Beefy Boxes and Bandwidth Generously Provided by pair Networks
Think about Loose Coupling
 
PerlMonks  

Re^4: Understanding a portion of perlretut

by Corion (Patriarch)
on Dec 09, 2015 at 15:55 UTC ( [id://1149787]=note: print w/replies, xml ) Need Help??


in reply to Re^3: Understanding a portion of perlretut
in thread Understanding a portion on the Perlretut

Step 2 is to try the leftmost part 1 time (no TGA found).

Step 3 is to try the leftmost part 2 times (no TGA found).

Step 4 (and this is where the naive part goes bad) is to advance the leftmost starting point by one, since the match is unanchored.

  • Comment on Re^4: Understanding a portion of perlretut

Replies are listed 'Best First'.
Re^5: Understanding a portion of perlretut
by BlueStarry (Novice) on Dec 09, 2015 at 16:15 UTC
    can you elaborate more please? I cannot understand you. Because following your steps, the short string wouldn't match. Trying the leftmost part 2 times means ATCGTT = (\w\w\w)*? ok? 2 times. But how it is possible that it matches on CGTTGA, i cannot understand.

      Here's another way to look at things: instrument the regex with  (?{ code }) (see Extended Patterns) print points to learn by experimentation.

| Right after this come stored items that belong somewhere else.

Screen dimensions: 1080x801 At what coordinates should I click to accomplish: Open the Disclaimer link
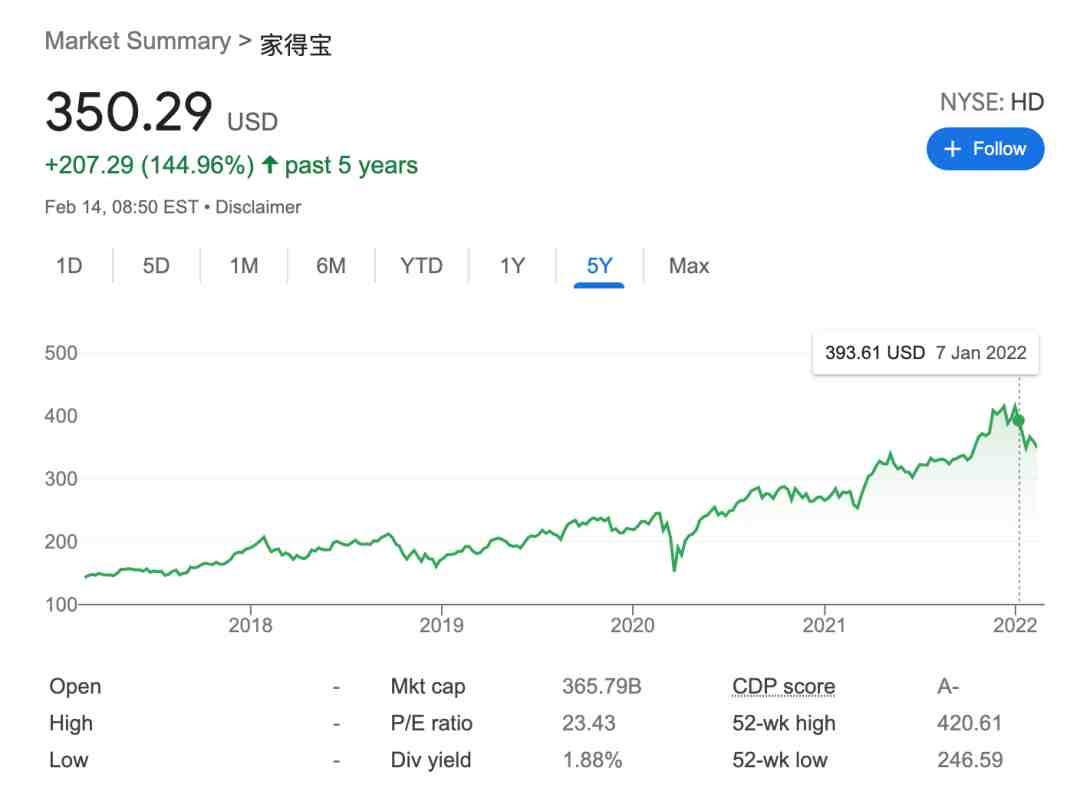[258, 207]
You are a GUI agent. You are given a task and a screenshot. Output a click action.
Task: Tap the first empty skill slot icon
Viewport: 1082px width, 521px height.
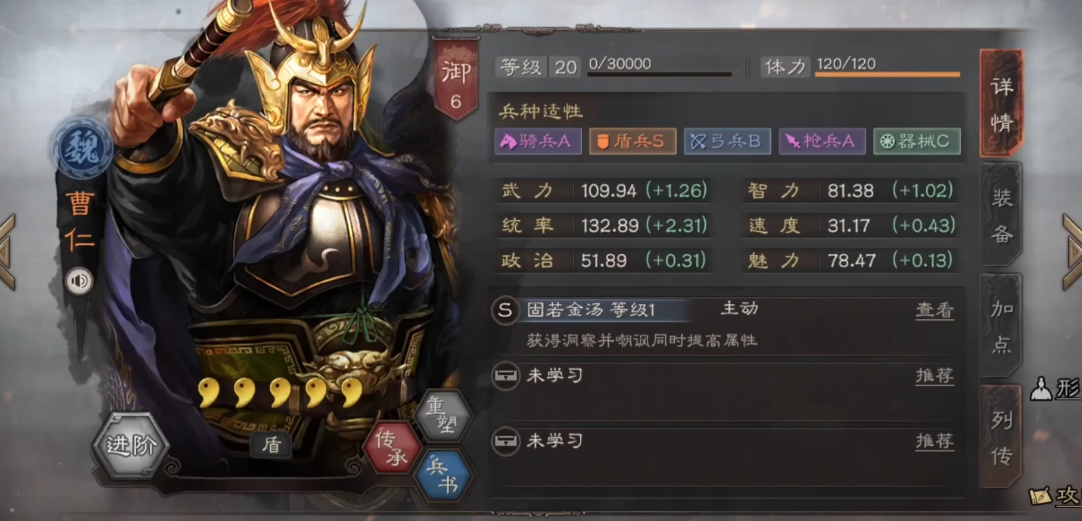[x=505, y=377]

I'm also taking the liberty of introducing some other new constructs: the  (?:pattern) non-capturing grouping (also see Extended Patterns); the  /x regex modifier (all the preceding links found in perlre); and the  @- (aka @LAST_MATCH_START) array regex special variable (see perlvar).

      First look at TGA matching against a simplified string without a  \G anchor. Note that in contrast to some other code examples in this thread, the beginning offset of a match is reported.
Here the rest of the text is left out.